Corpus Linguistic Techniques to Reveal Cypriot Dialect Information

poster / demo / art installation
Authorship
  1. 1. Katerina T. Frantzi

    Dept. of Mediterranean Studies - University of the Aegean

  2. 2. Christiana Loukaidou

    Dept. of Mediterranean Studies - University of the Aegean

Work text
This plain text was ingested for the purpose of full-text search, not to preserve original formatting or readability. For the most complete copy, refer to the original conference program.

The objective of this work is the creation and
exploitation of a corpus consisting of traditional poems for the extraction of dialect information. We focus on the island of Cyprus. Though there have been various collections of traditional Cypriot songs and poems, they
all are in hardcopy forms and as such they have
been only processed manually. Language resources on minority languages are still in their infancy (McEnery et al., 2000). A corpus in electronic form however, can be processed using corpus linguistic techniques in a
complete, accurate and quick way that could not be achieved manually (Biber, 1998; Ooi, 1998).
The Cypriot dialect belongs to the Eastern-Greek
dialects with 18 local variations, while that and the Tsakonian dialect are the oldest Greek dialects still alive
(Κοντοσόπουλος, 2001). Because of Cyprus rich
history, words of various origins can be found in the
Cypriot dialect: the ancient Cypriot dialect of the Achaeans, the Homer age, the Hellinistic period, the Medieval French, the Italian, the Catalan, the Arabic, the Turkish, the English. The dialect is very rich in words and expressions with ancient roots. Depending on the area, the dialect cannot be easily (if at all) understood by
non-Cypriot Greeks. The dialect is mainly used in
spoken language. Otherwise, it is mainly used for writing down spoken language, e.g. poems, fairytales, theatre
dialogues etc. (Καρυολαίμου, 2001). Nowadays
however, due to the modern way of living, the media, tourism and education, young Cypriots tend to use the common modern Greek instead of their dialect.
************
* REQUIRED TASKS:
a – According to the text on the Cypriot dialect corpus, how many local variations does the Cypriot dialect have?
b – Please rewrite the text on the Cypriot dialect corpus from "poster / demo" up to and including "original conference program.", changing "full-text search" to "keyword search".

* DATASET SECTION:
************
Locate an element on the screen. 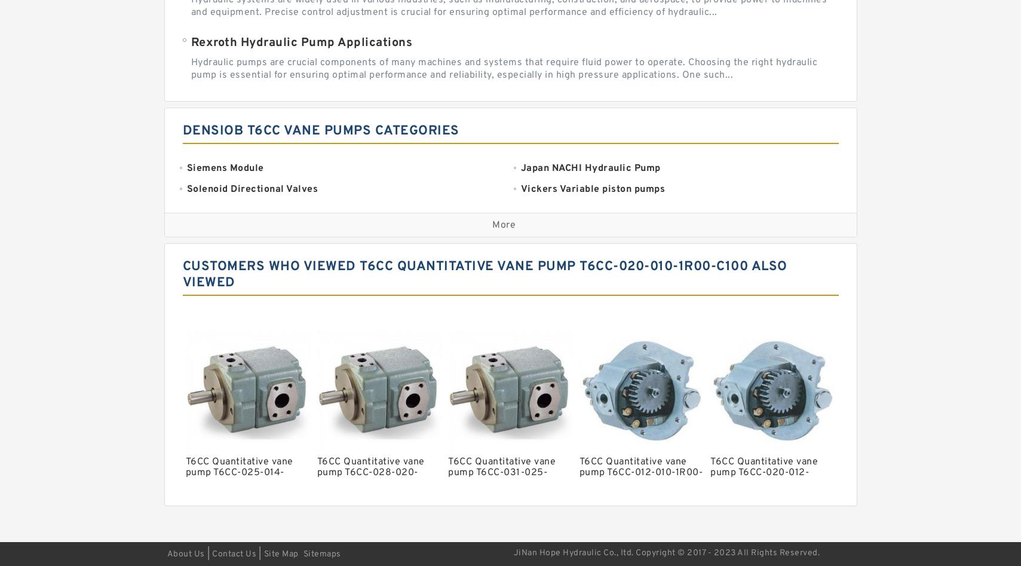  'T6CC Quantitative vane pump T6CC-025-014-1R00-C100' is located at coordinates (238, 473).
************
* WRITTEN RESPONSES:
a – 18 local variations.

b –
poster / demo / art installation
Authorship
  1. 1. Katerina T. Frantzi

    Dept. of Mediterranean Studies - University of the Aegean

  2. 2. Christiana Loukaidou

    Dept. of Mediterranean Studies - University of the Aegean

Work text
This plain text was ingested for the purpose of keyword search, not to preserve original formatting or readability. For the most complete copy, refer to the original conference program.